For predictive alerts to be effective, they must empower clinicians to act before a major clinical event occurs28. Therefore, we used dynamic prediction methods to predict the future in-hospital outcomes at each time point. In addition, to achieve generalization, we developed and validated AKIEPM in different hospital patient cohorts. Results demonstrated that the transportability of our prediction model between different hospitals was good.
We projected four time periods in this study (24 h, 48 h, 72 h, and 7d). The results revealed that as the time breadth was increased, the prediction performance gradually decreased, which was a projected outcome. Furthermore, the model’s performance in predicting the need of dialysis was lower than that of death. One possible reason was that different physicians make different decisions about whether and when to initiate dialysis for a patient based on factors, including disease status, personal willingness, and accessibility to dialysis.

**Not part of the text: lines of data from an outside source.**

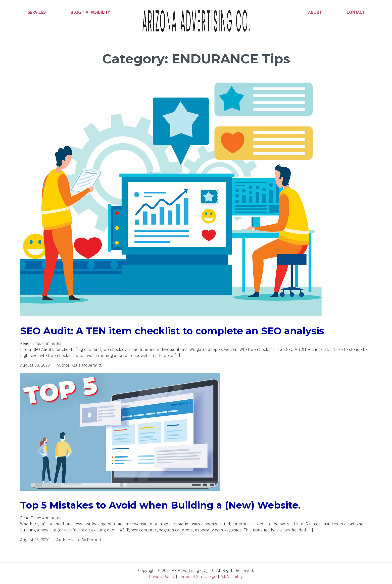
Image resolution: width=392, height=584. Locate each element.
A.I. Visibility (231, 576)
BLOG (76, 12)
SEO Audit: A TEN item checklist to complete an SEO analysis (172, 331)
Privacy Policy (162, 576)
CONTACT (355, 12)
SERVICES (36, 12)
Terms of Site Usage (198, 576)
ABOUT (315, 12)
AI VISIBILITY (98, 12)
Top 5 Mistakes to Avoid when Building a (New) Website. (160, 505)
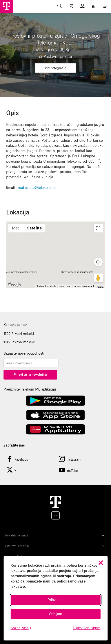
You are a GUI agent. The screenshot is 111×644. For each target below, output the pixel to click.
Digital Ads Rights (87, 628)
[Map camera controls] (98, 262)
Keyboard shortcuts (46, 286)
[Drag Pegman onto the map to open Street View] (98, 278)
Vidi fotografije (55, 68)
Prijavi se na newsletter (30, 374)
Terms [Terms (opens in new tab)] (100, 287)
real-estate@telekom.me (37, 188)
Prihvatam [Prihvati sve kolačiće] (55, 600)
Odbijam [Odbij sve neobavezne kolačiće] (56, 614)
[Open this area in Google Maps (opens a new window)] (14, 285)
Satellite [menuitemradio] (34, 228)
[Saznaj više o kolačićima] (21, 628)
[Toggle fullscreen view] (98, 228)
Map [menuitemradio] (16, 228)
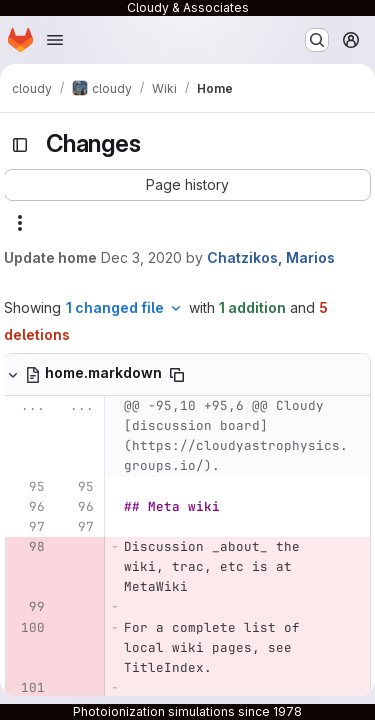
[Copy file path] (177, 375)
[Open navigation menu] (55, 40)
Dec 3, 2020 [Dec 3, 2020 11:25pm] (141, 257)
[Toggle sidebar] (20, 145)
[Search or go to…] (317, 40)
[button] (187, 185)
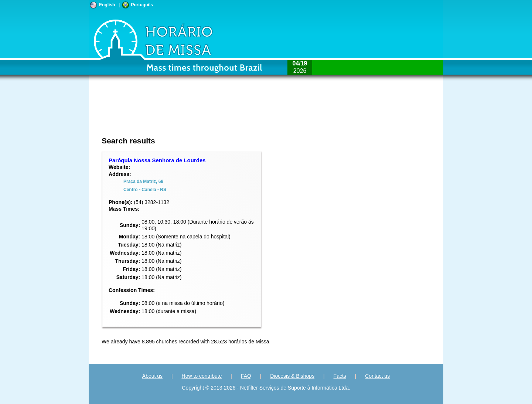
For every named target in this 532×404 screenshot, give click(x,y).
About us (152, 376)
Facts (340, 376)
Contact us (377, 376)
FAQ (246, 376)
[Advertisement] (216, 113)
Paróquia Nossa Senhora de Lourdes (157, 160)
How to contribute (202, 376)
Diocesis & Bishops (292, 376)
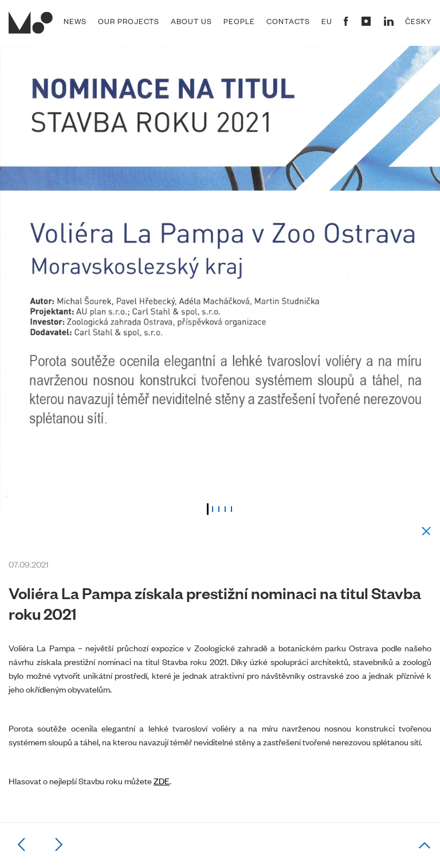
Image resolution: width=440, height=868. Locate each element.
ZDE (162, 780)
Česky (418, 21)
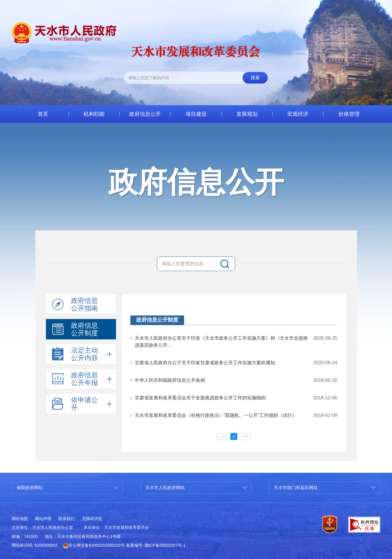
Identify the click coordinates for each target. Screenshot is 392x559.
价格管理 (349, 114)
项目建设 (196, 114)
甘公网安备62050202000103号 (94, 545)
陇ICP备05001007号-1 (165, 545)
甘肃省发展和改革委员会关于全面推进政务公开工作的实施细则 (200, 398)
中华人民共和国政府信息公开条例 (170, 380)
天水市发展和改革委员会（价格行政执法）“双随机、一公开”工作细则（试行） (216, 415)
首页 (43, 114)
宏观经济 (298, 114)
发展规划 (247, 114)
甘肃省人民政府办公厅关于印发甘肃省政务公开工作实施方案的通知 (205, 363)
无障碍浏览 (92, 519)
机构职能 (94, 114)
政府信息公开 (145, 114)
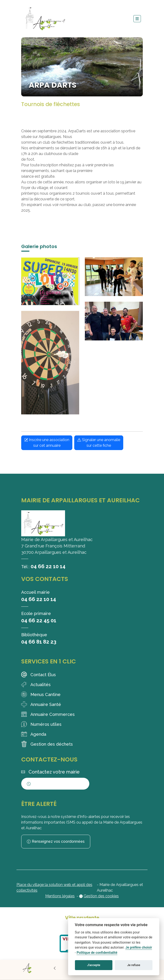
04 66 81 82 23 (39, 642)
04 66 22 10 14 (48, 566)
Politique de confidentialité (97, 953)
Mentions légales (60, 896)
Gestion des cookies (101, 896)
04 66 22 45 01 (39, 620)
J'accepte (94, 965)
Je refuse (134, 965)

The advantages of AKIEPM included its novelty for predicting the occurrence of death or dialysis by creating a bidirectional LSTM unit. Additionally, AKIEPM could contain all data before the time point for prediction, which was useful for dynamically assessing changes in a patient’s condition. Moreover, we projected four time periods, which provided a window of up to 72 h for clinical intervention. Finally, AKIEPM could predict the occurrence of outcomes, allowing patients to be stratified for targeted treatment and management to reduce mortality.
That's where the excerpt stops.